If I understand your question correctly, you have chosen the wrong data structure to represent dependencies. Whenever multiple parents are allowed in a dependency hierarchy, you have a Directed Acyclic Graph (DAG), not a tree as you have shown. (A tree is a specialization of DAG where every node happens to have one parent. DAGs are strictly more powerful.)

You have shown a quirky kind of tree where a single node (e.g. "jquery-core jquery-migrate",) represents a pair of DAG nodes. This won't work in general. If A is a dependency of (B and C) and D is one of (B and E), then what?
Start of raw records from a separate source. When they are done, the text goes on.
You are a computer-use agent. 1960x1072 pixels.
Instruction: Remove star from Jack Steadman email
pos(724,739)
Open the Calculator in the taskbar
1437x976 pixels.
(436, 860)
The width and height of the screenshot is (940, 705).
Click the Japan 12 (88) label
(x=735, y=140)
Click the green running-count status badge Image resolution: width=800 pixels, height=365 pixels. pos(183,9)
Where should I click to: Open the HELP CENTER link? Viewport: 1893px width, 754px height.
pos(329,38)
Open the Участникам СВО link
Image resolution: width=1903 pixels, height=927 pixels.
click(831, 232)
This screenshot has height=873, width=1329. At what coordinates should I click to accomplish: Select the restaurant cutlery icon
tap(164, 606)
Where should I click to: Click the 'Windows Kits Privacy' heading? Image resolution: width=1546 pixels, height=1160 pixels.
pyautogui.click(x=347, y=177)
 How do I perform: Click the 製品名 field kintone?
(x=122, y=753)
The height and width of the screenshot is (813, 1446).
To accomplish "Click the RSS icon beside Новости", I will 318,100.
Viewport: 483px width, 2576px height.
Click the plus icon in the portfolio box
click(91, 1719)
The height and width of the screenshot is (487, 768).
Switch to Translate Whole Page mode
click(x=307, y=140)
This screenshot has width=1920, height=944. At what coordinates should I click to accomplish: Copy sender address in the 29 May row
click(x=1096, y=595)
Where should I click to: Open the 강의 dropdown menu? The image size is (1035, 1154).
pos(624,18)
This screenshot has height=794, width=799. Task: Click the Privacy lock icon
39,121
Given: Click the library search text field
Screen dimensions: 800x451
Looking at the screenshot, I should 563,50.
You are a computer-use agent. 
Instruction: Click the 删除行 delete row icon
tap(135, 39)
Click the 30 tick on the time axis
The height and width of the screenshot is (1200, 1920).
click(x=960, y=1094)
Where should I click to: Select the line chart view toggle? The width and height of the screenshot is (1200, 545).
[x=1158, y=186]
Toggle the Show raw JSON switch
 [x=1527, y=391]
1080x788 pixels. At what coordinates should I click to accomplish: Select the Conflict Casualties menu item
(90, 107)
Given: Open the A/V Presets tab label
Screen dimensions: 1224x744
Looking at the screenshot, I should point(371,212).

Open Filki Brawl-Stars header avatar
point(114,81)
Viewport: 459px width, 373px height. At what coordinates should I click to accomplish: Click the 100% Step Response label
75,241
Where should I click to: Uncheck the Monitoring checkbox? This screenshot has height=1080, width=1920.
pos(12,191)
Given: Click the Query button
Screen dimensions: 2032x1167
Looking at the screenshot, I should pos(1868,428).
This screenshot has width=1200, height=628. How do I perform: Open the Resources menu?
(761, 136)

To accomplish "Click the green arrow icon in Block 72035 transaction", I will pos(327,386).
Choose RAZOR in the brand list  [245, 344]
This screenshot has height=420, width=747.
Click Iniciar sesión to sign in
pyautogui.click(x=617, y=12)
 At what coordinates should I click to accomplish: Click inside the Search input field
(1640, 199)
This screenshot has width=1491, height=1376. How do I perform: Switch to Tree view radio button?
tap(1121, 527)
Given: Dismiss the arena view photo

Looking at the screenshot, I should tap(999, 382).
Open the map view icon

If you choose to use two different tree nodes for the (B,C) and (B,E) combinations, what do edges from these combination nodes to their dependencies mean? Moreover, even if you adopt some conservative answer to this question, there are 2^N combinations of N nodes. This approach could easily lead to an enormous tree.

In JSON or PHP, a DAG is easy to represent and search. Store it as an adjacency list: A map taking any library to a list of other libraries that are either its dependencies or dependent on it (choose the direction based on your purpose; to match the tree you showed, it would be the second choice). Search it with any graph search algorithm (e.g. depth first or breadth first).

NB In a general system you must also worry about dependency cycles, which can be accomplished with a search as above.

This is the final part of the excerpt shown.